Echos in the Rafters

Updated: Feb 18, 2021

My mother’s barn has been the holder of many things - Bicycles, books, sleds, storage, trouble.


At one point, I think it served as the home for a handful of horses and cows, but that was well before I got there.


The main floor, once an open plan with high ceilings and a rickety staircase waiting to collapse, now serves as an art studio and showroom.


The hayloft lays claim to the leftovers of my childhood.


I’ve been visiting that top section a lot lately: hauling boxes up into storage, hunting for camping gear, inhaling the fresh wood scent of renovations, surveying the quiet, sweating.


It’s both a calming place, and an eerie one with a rather harrowing resume, having seen and survived the1938 New England hurricane, multiple lightning strikes, and the building and destruction of an entire colony of paper wasps.


Once, the man who came to plow the snow from our driveway dubbed the barn a “place of sadness”, informing my mum that the same building they stood in front of while discussing my parents’ impending divorce, had witnessed a suicide by hanging in the 1960s.


A quarter of a century later, my parents live within walking distance of one another and the rope marking the end of a man’s life still hangs quietly from the rafters. There’s a strange pull towards reverence for this rope, marking the memory of a man I do not know, whose story I can’t seem to track down.


Today, as I walk up into the attic to shuffle around some more boxes, something whizzes by. At first, I think the winged thing is a sparrow. Closer inspection reveals otherwise:


There’s a bat in the hayloft.


The bat flies around in frenzied circles - surveying the leftovers, passing by the storage room my dad built, nodding to the old school projects riddled with misspellings, zooming over old things that aren't quite ready to go yet. I pause to watch it for a few laps before quietly backing down the stairs, relinquishing the place where 1938 sees 1960something meets 1995 collides into now.

In Somatics, we use the word fascia to describe the interlocking web of connective tissue that surrounds bone, muscle, nerves, organs, and blood vessels.


In architecture, this same word references a different kind of protective structure, naming the visible band under a roof’s edge that seals a building’s interior off from the outside.

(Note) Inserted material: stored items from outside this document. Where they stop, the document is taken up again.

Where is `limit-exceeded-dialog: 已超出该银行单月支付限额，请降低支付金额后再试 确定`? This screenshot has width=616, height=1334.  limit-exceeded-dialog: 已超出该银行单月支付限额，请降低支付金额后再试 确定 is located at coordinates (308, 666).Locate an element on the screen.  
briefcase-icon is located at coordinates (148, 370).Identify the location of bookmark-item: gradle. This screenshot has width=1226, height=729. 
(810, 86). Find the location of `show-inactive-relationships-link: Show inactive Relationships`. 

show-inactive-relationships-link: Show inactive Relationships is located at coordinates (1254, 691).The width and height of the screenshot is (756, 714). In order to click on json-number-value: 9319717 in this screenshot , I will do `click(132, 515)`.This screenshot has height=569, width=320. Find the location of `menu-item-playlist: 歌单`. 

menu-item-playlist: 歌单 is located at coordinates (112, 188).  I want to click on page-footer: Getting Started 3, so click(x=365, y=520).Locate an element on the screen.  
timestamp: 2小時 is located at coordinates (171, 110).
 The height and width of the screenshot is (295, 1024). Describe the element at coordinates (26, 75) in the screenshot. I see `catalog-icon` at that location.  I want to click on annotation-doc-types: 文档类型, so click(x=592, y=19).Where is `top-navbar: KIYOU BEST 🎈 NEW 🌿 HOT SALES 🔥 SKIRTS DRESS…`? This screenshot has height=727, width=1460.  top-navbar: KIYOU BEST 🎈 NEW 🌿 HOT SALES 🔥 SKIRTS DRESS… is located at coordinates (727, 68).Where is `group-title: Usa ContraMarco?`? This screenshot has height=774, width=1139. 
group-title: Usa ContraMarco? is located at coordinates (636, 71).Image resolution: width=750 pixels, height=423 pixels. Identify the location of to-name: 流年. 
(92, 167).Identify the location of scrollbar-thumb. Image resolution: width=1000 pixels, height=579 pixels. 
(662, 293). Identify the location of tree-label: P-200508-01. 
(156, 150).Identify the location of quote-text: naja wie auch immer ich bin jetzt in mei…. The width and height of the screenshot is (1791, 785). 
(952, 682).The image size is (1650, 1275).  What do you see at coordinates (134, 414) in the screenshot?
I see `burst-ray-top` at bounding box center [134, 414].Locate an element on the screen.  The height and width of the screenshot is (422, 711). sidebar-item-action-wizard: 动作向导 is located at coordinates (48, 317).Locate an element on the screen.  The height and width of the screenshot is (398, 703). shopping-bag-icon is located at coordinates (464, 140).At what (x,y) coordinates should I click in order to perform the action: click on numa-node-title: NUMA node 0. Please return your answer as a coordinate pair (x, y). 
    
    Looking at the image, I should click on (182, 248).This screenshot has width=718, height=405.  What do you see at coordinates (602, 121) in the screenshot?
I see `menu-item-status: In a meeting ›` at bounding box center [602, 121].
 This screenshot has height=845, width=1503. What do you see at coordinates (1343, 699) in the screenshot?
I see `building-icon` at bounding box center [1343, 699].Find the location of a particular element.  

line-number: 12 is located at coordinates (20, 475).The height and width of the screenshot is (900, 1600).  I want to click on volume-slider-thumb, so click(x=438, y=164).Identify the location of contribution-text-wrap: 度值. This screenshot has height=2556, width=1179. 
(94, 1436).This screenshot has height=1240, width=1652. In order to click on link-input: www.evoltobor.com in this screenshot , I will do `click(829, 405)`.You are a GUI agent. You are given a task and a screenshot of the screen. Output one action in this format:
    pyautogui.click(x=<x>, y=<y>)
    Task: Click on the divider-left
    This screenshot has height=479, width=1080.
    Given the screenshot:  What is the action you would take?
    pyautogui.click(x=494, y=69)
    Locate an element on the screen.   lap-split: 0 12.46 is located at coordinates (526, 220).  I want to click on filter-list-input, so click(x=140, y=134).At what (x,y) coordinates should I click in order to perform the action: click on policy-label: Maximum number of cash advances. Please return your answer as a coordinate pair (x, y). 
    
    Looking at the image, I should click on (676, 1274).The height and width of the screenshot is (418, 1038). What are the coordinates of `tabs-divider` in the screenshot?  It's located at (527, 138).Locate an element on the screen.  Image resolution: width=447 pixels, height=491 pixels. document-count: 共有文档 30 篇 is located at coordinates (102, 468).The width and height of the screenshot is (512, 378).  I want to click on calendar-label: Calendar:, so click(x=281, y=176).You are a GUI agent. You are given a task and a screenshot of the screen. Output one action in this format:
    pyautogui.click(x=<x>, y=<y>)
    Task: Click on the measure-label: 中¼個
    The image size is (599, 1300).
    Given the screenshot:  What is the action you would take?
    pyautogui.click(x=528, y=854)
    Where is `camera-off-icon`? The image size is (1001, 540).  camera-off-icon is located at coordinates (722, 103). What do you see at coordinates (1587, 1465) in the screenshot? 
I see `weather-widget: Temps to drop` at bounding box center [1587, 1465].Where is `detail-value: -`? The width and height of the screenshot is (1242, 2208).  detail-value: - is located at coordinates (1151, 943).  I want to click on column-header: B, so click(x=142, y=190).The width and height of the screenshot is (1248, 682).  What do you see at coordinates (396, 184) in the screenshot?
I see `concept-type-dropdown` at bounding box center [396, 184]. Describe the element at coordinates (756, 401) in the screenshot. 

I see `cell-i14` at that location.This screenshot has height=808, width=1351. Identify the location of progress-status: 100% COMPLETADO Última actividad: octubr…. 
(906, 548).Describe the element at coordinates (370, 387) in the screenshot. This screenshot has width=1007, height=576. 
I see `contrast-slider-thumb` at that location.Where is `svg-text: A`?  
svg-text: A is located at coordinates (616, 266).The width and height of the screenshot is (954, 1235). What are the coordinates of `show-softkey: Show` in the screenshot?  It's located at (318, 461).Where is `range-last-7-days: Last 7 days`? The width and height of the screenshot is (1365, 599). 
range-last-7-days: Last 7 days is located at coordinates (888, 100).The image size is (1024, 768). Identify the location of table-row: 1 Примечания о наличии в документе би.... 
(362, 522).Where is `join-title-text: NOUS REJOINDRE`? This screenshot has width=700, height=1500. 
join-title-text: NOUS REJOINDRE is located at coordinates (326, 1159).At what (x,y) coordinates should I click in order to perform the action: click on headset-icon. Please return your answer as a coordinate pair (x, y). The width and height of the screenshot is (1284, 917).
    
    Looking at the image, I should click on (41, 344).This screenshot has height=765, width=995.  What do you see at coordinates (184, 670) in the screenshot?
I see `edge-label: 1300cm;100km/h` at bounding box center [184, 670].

Both forms separate and stabilize, protect and preserve.


Sometimes, perhaps, they take their job descriptions too seriously.


Places are made of many pieces. They bridge histories and lend a hand in the tenacity of stories. They serve as homeopathic memories for the lost and cradle clues to the passage of time. They become the best hiding places and, at the same time, the most revealing museums.


My barn is no exception; it is bound by connective tissue.


Returning to the ground floor, I take one more scan of the ceiling, the walls, my hands,


(Have I forgotten something?

Am I missing someone? )


while the bat's elliptical thrum ushers me out the door.